Bremerhaven: „Der Liebestrank“

Premiere am 28.04.2018

Von bezaubernder Leichtigkeit

Er hat es – das leichte Händchen für Operetten und komische Opern. Und er hat es in Bremerhaven wiederholt bewiesen, bei „Gräfin Mariza“, bei „Madame Pompadour“, bei „Othello darf nicht platzen“ und (mit kleinen Einschränkungen) auch beim „Vetter aus Dingsda“. Die Rede ist vom Regisseur Ansgar Weigner, dem jetzt mit Gaetano Donizettis „L’elisir d’amore“ („Der Liebestrank“) wieder ein veritabler Volltreffer gelungen ist.

Schon das Bühnenbild von Martin Käser sorgt für gute Laune: Ein Platz in einem italienischen Städtchen mit einer Bar, einer Kirche und einer Autowerkstatt mit dem Namen „Riat“ – alles in vergnüglichen, quietschbunten Bonbonfarben. Wäsche hängt an den über die Gassen gespannten Leinen; und auf dem Platz tummelt sich vom Bäcker und vom Portier bis zum Gärtner und zum Pfarrer die ganze Dorfgemeinschaft.

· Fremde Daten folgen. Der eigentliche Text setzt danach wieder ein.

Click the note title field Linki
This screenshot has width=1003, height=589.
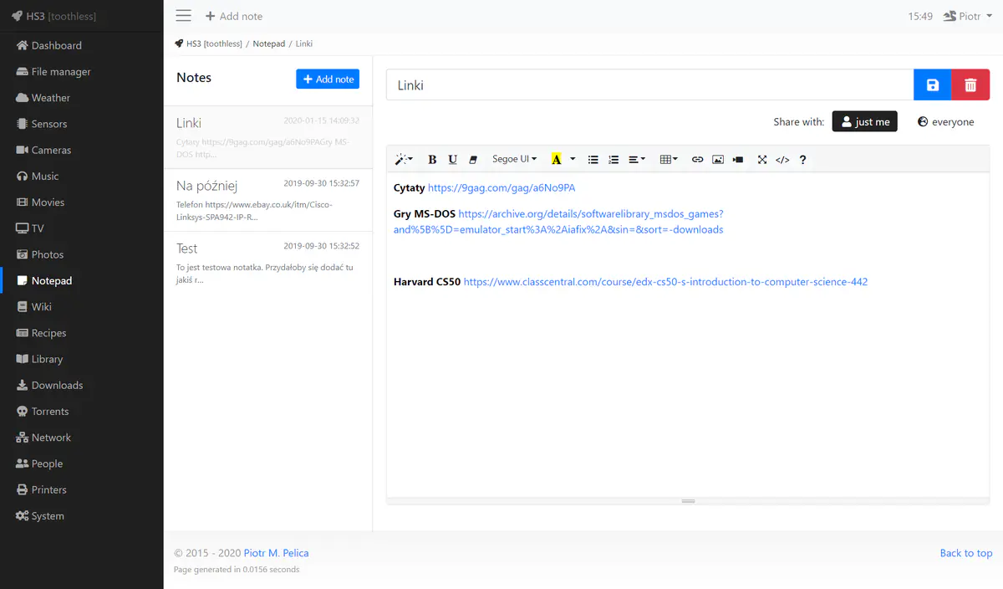[649, 85]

Nemorino arbeitet in der Autowerkstatt, Gianetta ist die Kellnerin in der Bar. Adina tritt in signalrotem Kleid und mit einem Koffer auf. Sie ist gebildet und belesen und hat, nicht nur durch die Brille, die sie trägt, den Durchblick. Im Programmheft heißt es: „Adina kehrt heim aus der großen, weiten Welt in die Kleinstadtidylle ihrer Jugend.“

Weigner bringt das turbulente Geschehen in dieser Kleinstadtidylle mit bezaubernder Leichtigkeit auf die Bühne. Kleine Gags werden dezent und wohldosiert gesetzt. Die Inszenierung ist durchgängig von wohltuender Frische und Herzlichkeit geprägt und bleibt dabei völlig klamaukfrei, obwohl tatsächlich einmal eine Sahnetorte fliegt. Und auch kleine ironische Tupfer hält Weigner bereit, etwa wenn die Chordamen beim Kuss von Adina und Nemorino verzückt aufseufzen.

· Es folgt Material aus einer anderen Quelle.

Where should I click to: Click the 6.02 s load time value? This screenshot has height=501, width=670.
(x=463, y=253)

Mit viel Liebe zum Detail charakterisiert er die Personen. Herrlich gelingt das bei dem eitlen und narzisstischen Belcore, der trotz aller Selbstgefälligkeit sympathisch bleibt. Dulcamara kommt mit Hornbrille, blonder Mähne und extravagantem Anzug wie ein verkrachter, aber schlitzohriger Intellektueller daher. Nemorino ist alles andere als ein Tollpatsch, aber seine verzweifelte Liebe zu Adina macht ihn anfällig für Dulcamaras Liebestrank-Versprechen.

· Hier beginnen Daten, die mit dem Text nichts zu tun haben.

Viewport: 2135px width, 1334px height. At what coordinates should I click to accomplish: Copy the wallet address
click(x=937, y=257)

So vergnüglich wie die szenische Gestaltung, so beglückend fällt auch die musikalische Seite aus. Ektoras Tartanis sorgt am Pult des Philharmonischen Orchesters für lebendigen Schwung. Er begleitet die Sänger sensibel, heizt aber in den Finali auch das Tempo gehörig an.

Der Chor (in der bewährten Einstudierung von Mario Orlando El Fakih Hernández) präsentiert sich, auch im Spiel, in Bestform. Mit Tijana Grujic steht eine anmutige, selbstbewusste Adina zur Verfügung, die auch stimmlich aus dem Vollen schöpft. Vikrant Subramanian glänzt mit elegantem Bariton und ausgesprochener Spielfreude als Belcore. Für Leo Yeun-Ku Chu ist die Partie des Dulcama ein „gefundenes Fressen“, in der er seine Bassqualitäten und sein komödiantisches Talent bestens zur Geltung bringt. Alice Fuder gibt die Gianetta mit Charme und Präsenz. Aber für das herausragende sängerische Ereignis sorgt Kwonsoo Jeon als Nemorino. Was für ein Tenor! Die Stimme hat einen runden Klang und ein ausgesprochen schönes Timbre. In allen Lagen strömt sie mit ungefährdetem Glanz. „Una furtiva lagrima“ ist natürlich der Höhepunkt, für den es besonders begeisterten Beifall gibt. Aber die Leistung von Jeon ist durch die ganze Partie ohne jegliche Abstriche beglückend. Belcanto vom Feinsten in Bremerhaven!